彼の場合は父親が学歴コンプレックスを持っていて、中学の時に三単現のsをつけ忘れただけで後は完璧の解答を持って行っても父親は「何で満点じゃないんだ」と殴る蹴るの暴行を受けたようです。
そんな父親の恐怖から、彼も「旧制中学」である高校に入学しましたが、その後の経過は秋葉原通り魔の彼と似たような状況の「非正規雇用の奴隷」でした。
実は私、『黒子のバスケ』の原作者の藤巻さんの小学校~中学校時代のバスケットボール仲間と直接の知り合いです。その方は今Bリーグのコーチをされていますが、中学生時代の藤巻さんに関して「あまり目立たなかった」と証言しておられます。それでもあの雑誌内ランクが厳しいジャンプで最後まで連載を終えた、というのは、本当にすごいことだと思います。「しくじり世代」の小中学生男子なら誰でも「ジャンプで連載を持つ漫画家になる」っていうのは一度は言ってみたい台詞でしょう。

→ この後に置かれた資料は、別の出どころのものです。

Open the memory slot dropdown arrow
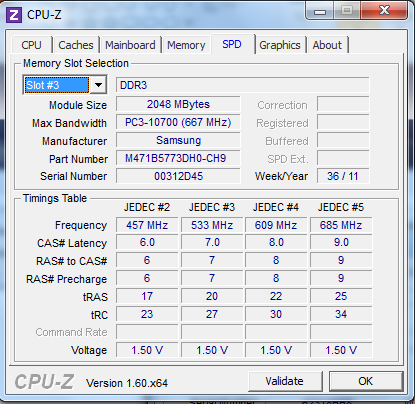415x404 pixels. click(x=98, y=85)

脅迫した彼は、一番の憎しみの対象だった父親を高1の頃に亡くして、それでも空虚な世界から抜け出せなくて、「俺だって藤巻ぐらいには成れる」と思いたかったんでしょう。男性の、上位存在への嫉妬って、時に「どんだけメンタリティ中二病だよ」という位幼稚なことが、結構引っ掛かってたり、引き金になったりしますから。

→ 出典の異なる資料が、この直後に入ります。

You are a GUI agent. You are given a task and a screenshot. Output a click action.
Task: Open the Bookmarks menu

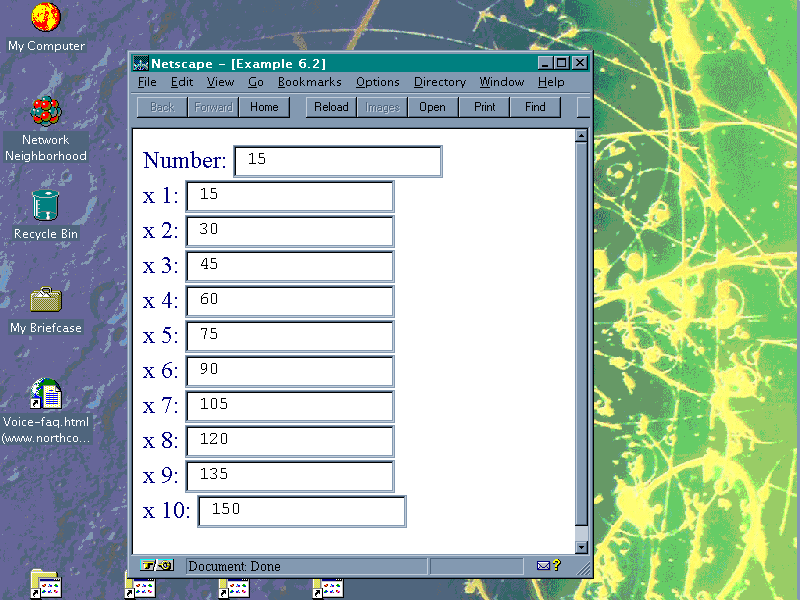(309, 82)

もうすぐ保釈されるようですが、彼は塀の中では「将棋の先生で模範囚」であり「今までの人生の中で刑務所内が一番楽な環境だった」と振り返っているようです。逆を返せば、それだけ現実社会で精神がひしゃげまくってしまっていた、ということで、こんな事を著書で書いてしまえば「ずっと刑務所に入ってたい」と新幹線内で刺殺する青年も現れるのも無理はないでしょう。彼の公判中の証言や独特な表現の数々は、どうしても新幹線で刺殺した青年の万歳三唱する姿に重なって仕方ありません。

少し長くなりすぎましたし、時間も使ってしまいました。
「常磐道あおり運転障害犯」と「号泣議員」については、年明けにでも「連載ノートの続き」として書く予定です。すみません。